At the end of 2021, the UK closed the curtain on one part of its nuclear waste legacy and took a few more steps towards a longer-lasting legacy. A reprocessing plant, built at the cost of £9bn in the 1990s to repackage waste plutonium from pressurised water reactors in the UK and around the world for use in new fuel, finally converted the last remaining liquid residue from Germany, Italy and Japan into glass and packed it into steel containers.
It will take another six years to ship it and all the other waste that belongs to the reactor owners, who are contractually obliged to take it back.

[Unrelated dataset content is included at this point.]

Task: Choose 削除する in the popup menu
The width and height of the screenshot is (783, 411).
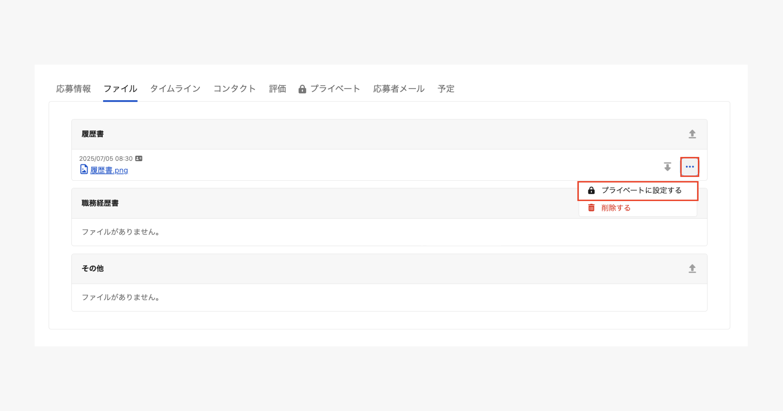Action: pos(616,208)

Even when the foreign-owned waste has headed back home, the UK will still play host to one of the largest hoards of plutonium in the world, standing at more than 110 tonnes. It amounts to a fifth of the world’s total and a third of the global civilian stockpile of 316 tonnes.

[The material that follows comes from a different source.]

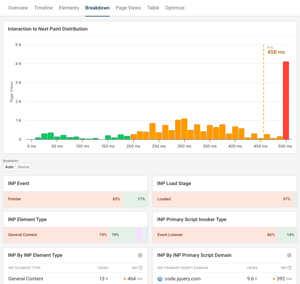This screenshot has width=300, height=284.
Task: Click the Loaded 97% bar in INP Load Stage
Action: [222, 199]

Despite operating a smaller nuclear fleet than France’s, the UK has 1.5 times more plutonium. It was never meant to end this way. The long-term dream was for fission-capable fuel to keep going round in a circle, only topped up with virgin uranium when necessary. The plutonium produced during fission could itself sustain further fission in the right conditions.
However, fast-breeder reactors that would be needed to close the cycle remain largely experimental, even in countries such as Russia where their development continues. Driven by both safety concerns and worries about nuclear proliferation that might result from easier access to separated and refined plutonium-239, the West abandoned its fast-breeder programmes
decades ago.
Engineering & Technology 15th Feb 2022
https://eandt.theiet.org/content/articles/2022/02/plutonium-problems-won-t-go-away/
French utility EDF will check auxiliary cooling circuits, or RRAs, at its 56 domestic reactors, after faults found
French utility EDF will check auxiliary cooling circuits, or RRAs, at its 56 domestic reactors, it confirmed on Tuesday. “We will gradually look at other circuits including the RRA circuit. The [French nuclear safety authority] ASN is being regularly informed of the results of the checks and
expert assessments,” a spokesman for the state-owned firm told Montel.
The comments came in the wake of a Montel report on Monday that EDF had uncovered potential issues with the RRAs, which are used for depressurising the cooling water in the primary circuit of a reactor in the event of an emergency shutdown of the unit. The spokesman declined to say why the utility was checking other circuits, as well as the RRAs.